**TASK PROMPT:**
Among the following entries, how many lines hold the string "computer"? State only the number.

**Records contained in a dataset:**

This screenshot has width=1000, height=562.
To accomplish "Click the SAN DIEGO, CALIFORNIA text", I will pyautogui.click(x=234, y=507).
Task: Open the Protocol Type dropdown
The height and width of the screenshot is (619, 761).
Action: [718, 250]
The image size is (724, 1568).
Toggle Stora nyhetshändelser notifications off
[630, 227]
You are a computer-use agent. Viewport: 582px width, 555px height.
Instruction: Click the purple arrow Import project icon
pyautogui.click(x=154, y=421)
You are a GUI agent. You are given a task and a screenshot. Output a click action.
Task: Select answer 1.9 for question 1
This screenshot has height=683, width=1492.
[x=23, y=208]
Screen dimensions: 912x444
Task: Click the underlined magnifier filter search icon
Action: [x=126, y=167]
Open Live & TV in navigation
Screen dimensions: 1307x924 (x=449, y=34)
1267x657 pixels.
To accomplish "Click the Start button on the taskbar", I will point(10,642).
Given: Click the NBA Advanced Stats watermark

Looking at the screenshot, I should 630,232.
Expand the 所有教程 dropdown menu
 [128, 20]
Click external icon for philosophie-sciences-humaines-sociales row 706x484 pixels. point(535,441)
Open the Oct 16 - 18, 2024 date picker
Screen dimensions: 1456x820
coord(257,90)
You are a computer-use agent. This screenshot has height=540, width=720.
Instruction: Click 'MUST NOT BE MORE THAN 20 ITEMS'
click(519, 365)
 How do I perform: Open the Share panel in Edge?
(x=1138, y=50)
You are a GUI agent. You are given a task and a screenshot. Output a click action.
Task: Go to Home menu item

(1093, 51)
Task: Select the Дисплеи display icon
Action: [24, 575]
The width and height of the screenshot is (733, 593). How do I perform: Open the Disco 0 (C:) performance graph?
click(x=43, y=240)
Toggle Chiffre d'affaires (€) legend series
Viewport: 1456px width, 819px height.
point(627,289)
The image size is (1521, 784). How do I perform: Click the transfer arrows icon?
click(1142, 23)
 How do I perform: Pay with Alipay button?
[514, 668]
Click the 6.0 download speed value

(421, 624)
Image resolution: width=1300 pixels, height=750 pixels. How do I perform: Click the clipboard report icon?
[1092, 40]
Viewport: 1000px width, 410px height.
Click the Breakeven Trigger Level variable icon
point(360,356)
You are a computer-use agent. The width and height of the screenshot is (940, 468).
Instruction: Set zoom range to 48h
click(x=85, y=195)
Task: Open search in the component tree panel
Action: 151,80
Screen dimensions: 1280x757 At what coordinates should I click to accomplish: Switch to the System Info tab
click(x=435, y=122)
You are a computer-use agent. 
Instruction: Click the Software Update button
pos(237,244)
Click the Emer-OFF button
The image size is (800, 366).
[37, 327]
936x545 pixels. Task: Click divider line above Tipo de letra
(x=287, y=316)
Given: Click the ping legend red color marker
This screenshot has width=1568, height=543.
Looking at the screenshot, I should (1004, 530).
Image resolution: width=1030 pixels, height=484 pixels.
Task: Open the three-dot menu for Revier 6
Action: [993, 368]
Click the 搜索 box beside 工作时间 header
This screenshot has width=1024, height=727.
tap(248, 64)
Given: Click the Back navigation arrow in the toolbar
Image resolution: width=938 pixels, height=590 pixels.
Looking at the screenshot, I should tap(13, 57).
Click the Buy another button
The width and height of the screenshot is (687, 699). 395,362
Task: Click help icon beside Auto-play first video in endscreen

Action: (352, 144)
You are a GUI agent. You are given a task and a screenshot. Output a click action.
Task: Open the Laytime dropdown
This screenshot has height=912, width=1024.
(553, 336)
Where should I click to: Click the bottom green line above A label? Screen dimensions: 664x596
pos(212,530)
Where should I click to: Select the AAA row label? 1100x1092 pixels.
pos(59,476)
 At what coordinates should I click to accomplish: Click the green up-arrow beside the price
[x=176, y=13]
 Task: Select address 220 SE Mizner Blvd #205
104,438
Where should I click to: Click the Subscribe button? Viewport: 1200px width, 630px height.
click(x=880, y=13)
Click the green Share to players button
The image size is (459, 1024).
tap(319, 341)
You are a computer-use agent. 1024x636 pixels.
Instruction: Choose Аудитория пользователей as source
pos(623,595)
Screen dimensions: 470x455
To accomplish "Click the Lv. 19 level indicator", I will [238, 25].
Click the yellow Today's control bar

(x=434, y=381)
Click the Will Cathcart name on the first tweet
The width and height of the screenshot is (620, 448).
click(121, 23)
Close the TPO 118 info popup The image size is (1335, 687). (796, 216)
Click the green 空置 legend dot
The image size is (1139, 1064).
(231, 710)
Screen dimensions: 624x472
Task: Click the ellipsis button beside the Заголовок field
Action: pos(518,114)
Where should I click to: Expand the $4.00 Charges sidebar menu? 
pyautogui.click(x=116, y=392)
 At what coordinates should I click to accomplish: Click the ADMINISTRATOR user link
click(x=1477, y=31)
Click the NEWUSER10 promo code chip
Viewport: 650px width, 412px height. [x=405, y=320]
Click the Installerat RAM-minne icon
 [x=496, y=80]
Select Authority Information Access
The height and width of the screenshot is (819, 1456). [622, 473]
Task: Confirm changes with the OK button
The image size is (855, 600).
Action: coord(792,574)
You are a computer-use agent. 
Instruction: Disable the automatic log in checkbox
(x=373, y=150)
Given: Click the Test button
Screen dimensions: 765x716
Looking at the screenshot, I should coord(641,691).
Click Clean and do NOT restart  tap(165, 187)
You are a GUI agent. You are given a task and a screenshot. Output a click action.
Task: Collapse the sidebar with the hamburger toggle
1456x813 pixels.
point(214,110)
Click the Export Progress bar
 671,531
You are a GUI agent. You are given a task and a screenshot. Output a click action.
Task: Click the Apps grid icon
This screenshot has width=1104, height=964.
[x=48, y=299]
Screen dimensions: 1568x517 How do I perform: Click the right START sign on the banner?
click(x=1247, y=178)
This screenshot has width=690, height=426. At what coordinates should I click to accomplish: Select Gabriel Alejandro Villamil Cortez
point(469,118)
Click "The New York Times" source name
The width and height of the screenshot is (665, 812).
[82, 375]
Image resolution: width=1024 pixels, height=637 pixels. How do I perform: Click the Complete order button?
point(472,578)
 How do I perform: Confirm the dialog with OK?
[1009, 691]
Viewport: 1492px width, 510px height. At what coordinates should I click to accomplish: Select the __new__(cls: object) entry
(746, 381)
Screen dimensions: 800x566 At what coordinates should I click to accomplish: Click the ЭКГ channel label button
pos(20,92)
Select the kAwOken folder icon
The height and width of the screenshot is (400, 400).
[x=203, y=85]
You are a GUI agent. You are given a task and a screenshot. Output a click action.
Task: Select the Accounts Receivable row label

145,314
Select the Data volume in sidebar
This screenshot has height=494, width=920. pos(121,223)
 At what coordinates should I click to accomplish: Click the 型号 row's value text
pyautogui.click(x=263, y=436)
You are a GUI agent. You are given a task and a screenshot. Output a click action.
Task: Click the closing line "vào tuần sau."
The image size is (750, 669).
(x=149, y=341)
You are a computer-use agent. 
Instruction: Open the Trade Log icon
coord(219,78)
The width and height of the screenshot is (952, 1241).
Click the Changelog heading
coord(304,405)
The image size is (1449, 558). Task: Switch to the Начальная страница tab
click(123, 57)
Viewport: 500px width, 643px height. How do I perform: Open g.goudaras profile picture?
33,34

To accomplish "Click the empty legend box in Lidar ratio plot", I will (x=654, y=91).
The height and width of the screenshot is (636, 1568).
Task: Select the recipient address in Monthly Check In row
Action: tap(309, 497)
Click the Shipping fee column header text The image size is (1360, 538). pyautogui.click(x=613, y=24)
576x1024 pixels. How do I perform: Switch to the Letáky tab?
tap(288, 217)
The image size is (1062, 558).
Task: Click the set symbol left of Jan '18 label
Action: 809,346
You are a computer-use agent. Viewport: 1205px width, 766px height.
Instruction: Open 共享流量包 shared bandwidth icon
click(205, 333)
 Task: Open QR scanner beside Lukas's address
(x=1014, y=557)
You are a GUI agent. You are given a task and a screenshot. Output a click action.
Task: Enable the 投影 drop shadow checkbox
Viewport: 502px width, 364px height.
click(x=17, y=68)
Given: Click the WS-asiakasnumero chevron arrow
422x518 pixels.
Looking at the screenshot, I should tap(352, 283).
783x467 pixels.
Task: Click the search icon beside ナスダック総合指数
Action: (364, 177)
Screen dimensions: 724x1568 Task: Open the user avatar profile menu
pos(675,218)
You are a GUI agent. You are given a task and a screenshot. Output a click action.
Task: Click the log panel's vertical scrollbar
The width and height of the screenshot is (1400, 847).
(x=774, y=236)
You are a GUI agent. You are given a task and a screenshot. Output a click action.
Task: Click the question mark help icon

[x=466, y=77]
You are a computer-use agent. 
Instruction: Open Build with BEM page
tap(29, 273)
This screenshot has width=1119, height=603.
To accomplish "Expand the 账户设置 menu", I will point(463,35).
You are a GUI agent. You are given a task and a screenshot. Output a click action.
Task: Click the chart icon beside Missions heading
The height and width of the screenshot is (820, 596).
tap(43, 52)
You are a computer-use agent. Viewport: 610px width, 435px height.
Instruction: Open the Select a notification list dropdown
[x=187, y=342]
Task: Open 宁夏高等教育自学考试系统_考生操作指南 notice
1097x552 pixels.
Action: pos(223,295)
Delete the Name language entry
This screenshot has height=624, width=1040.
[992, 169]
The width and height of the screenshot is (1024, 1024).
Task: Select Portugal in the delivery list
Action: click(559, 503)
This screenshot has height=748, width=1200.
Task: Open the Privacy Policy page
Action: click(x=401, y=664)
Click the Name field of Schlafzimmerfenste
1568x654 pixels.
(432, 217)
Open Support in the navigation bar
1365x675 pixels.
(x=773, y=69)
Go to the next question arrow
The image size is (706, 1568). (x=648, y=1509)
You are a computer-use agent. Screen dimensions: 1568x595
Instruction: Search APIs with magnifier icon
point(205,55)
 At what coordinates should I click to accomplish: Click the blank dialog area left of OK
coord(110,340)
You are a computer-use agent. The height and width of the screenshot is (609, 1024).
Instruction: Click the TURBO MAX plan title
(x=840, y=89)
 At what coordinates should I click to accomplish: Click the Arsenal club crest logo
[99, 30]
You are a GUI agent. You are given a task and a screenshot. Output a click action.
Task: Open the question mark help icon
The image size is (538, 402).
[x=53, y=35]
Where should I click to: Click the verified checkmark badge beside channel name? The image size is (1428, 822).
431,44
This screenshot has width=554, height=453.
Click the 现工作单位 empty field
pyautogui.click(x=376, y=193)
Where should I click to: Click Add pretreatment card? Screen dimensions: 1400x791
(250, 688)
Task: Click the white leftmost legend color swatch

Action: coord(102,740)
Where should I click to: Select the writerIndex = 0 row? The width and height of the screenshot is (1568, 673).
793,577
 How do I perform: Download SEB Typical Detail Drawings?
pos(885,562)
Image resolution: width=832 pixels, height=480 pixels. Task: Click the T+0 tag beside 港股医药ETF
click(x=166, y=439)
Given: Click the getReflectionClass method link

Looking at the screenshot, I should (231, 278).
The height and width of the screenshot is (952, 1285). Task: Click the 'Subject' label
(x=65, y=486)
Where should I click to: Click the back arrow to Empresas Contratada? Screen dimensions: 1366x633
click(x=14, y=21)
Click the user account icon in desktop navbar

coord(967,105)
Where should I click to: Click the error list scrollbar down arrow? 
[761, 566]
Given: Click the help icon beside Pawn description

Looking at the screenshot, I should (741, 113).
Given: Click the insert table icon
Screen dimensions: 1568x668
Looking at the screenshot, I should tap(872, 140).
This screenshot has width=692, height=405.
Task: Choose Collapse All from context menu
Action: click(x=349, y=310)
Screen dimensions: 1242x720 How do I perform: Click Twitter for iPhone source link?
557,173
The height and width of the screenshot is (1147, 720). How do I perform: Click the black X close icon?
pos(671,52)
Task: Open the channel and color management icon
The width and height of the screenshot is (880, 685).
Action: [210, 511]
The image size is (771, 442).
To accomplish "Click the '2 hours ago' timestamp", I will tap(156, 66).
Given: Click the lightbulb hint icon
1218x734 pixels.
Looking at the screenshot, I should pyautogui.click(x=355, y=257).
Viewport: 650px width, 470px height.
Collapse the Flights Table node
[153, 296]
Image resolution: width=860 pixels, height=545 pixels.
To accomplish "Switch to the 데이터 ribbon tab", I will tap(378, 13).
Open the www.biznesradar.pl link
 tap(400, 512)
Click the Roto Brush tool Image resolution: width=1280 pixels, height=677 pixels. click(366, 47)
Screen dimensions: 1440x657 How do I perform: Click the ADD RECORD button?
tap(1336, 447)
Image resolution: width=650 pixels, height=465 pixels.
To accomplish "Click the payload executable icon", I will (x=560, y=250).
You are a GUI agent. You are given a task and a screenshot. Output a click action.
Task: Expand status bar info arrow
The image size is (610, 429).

**SOLUTION BELOW:**
12